有温热的液体沿着脸颊滚落下来……苏谨晨在陈逸斐怀里哭了好一阵,才从刚才的噩梦中缓过劲来。她惊觉失态,忙尴尬地松开紧紧环抱住陈逸斐腰身的双手。
苏谨晨转过头迅速拭去脸上的眼泪,仓皇地站起身道,“奴婢方才失仪……请二少爷恕罪。”
覆在她身上的裘衣自肩头滑下,落到地上。
苏谨晨一愣,忙俯下身捡起裘衣,只抱在怀里,不知该说些什么。
“且先披着吧。”陈逸斐坐正身子,神色淡淡地摆摆手,“车里冷得很——你,穿得太单薄了。”
苏谨晨抿了抿唇,下意识抬头看了他一眼。
陈逸斐脸色微微有些发红,顿了顿,又道,“你若是觉着累,不妨再睡一会儿,咱们只怕还要走上好些时候。”

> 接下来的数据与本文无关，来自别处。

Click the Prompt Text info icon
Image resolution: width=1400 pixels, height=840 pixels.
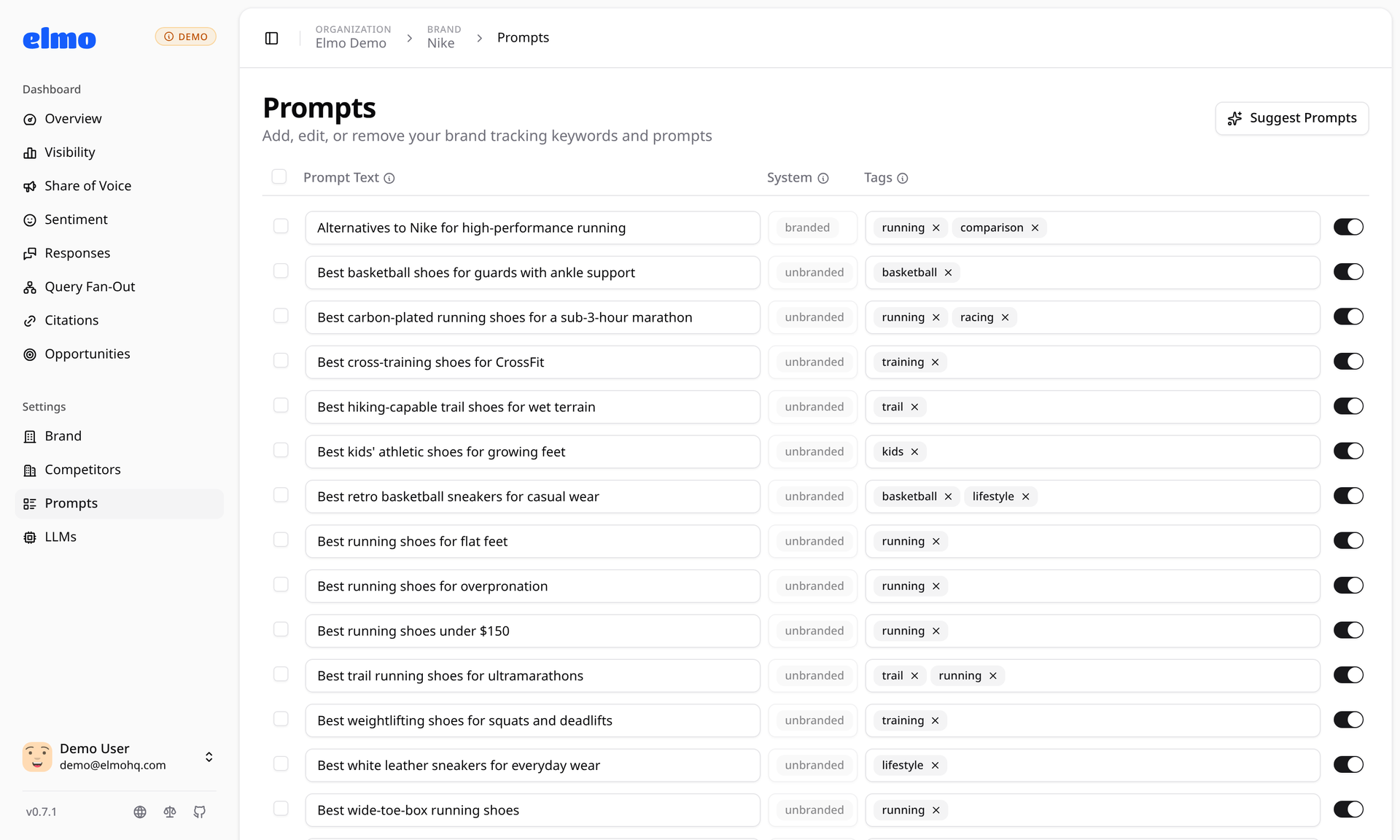(x=389, y=178)
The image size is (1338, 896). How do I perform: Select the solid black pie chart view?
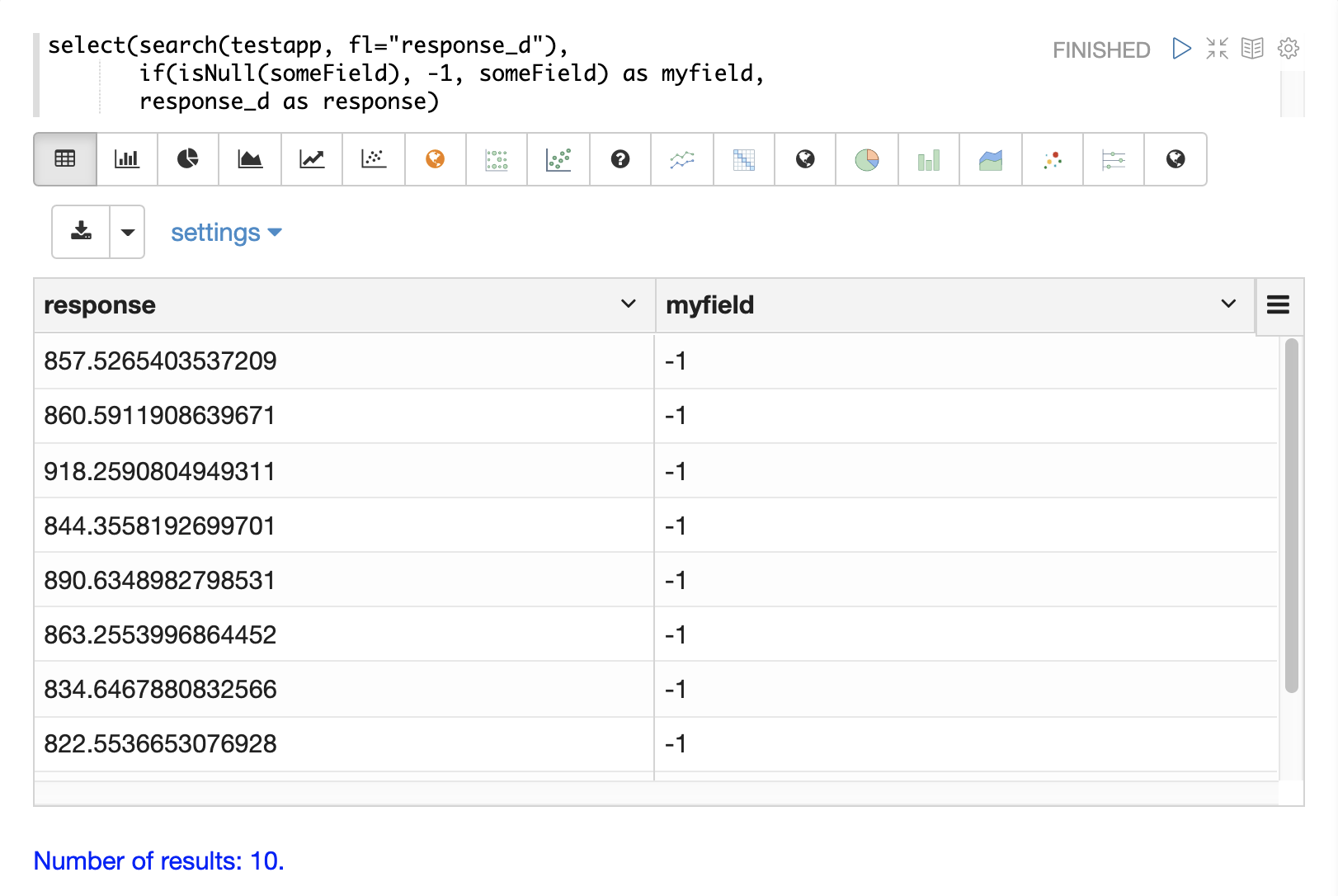click(x=188, y=159)
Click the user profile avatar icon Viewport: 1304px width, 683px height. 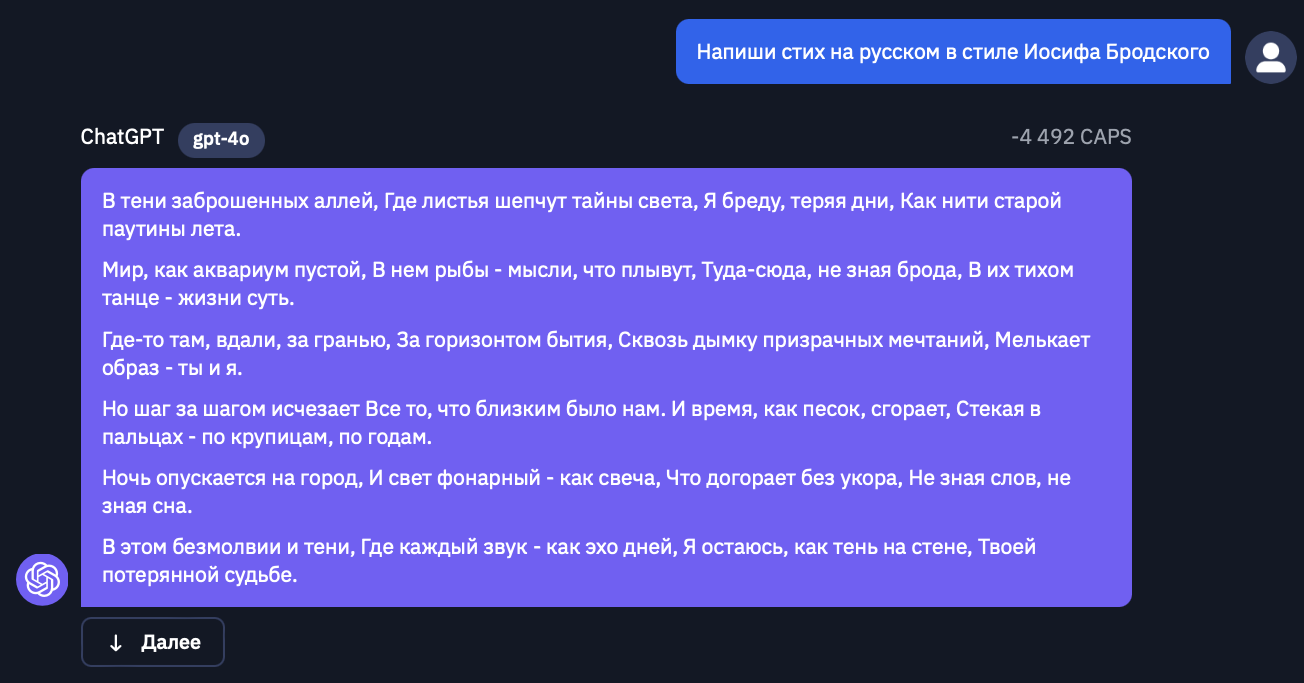1270,57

苏谨晨怔怔了半天,也没留意他这话的奇怪之处,只应了声“是”,便低头抱着他的裘衣默默地坐回角落里。
陈逸斐已经不动声色地坐到自己原先的位置。
裘衣上还带着他身上特有的淡淡檀香。
苏谨晨默默坐了一会儿,才轻轻地把小脸贴在那温暖的衣服上……却再也没敢睡着。
………………
马车又跑了大约半个多时辰,才终于停了下来。
陈逸斐先下了车,又回过身亲自护着苏谨晨下来。
苏谨晨顿时被眼前的景象惊呆了。
难怪她觉得回府的路格外漫长,她还以为……是陈逸斐在身旁的缘故。